Trecho do conto ‘O exílio do eu ou a revolução das coisas mortas’, de Márcia Barbieri
Eu jamais deixaria que ele me visse, não assim, onde eu não era normal, onde a duração do tempo se distendia nos meus pequenos-lábios, pensei na solidão dos ornitorrincos… na feiura incompreensível dos peixes abissais… nas dobraduras se desdobrando na minha pele fina. De novo os ornitorrincos e os peixes abissais. Eles como eu não eram daqui e eu pensei: é bem estranho ser estrangeira no próprio corpo é bem estranho ser estrangeira no seu país é bem estranho estar sitiada nas escórias da própria carne é bem estranho conhecer apenas as superfícies das coisas inanimadas.
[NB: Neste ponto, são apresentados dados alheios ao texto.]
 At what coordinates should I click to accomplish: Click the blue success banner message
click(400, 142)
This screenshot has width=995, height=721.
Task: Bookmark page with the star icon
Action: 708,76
Márcia Barbieri é paulista, formada em Letras e mestranda em Filosofia. Tem textos publicados em várias antologias e nas principais revistas literárias brasileiras. Publicou os livros de contos Anéis de Saturno (independente), As mãos mirradas de Deus (Multifoco) e o romance Mosaico de rancores (no Brasil, pela Terracota, e na Alemanha, pela Clandestino Publikationen). A Puta (editora Terracota) é o seu mais recente livro. O conto O exílio do eu ou a revolução das coisas mortas foi publicado na Zunái – Revista de Poesia e Debates.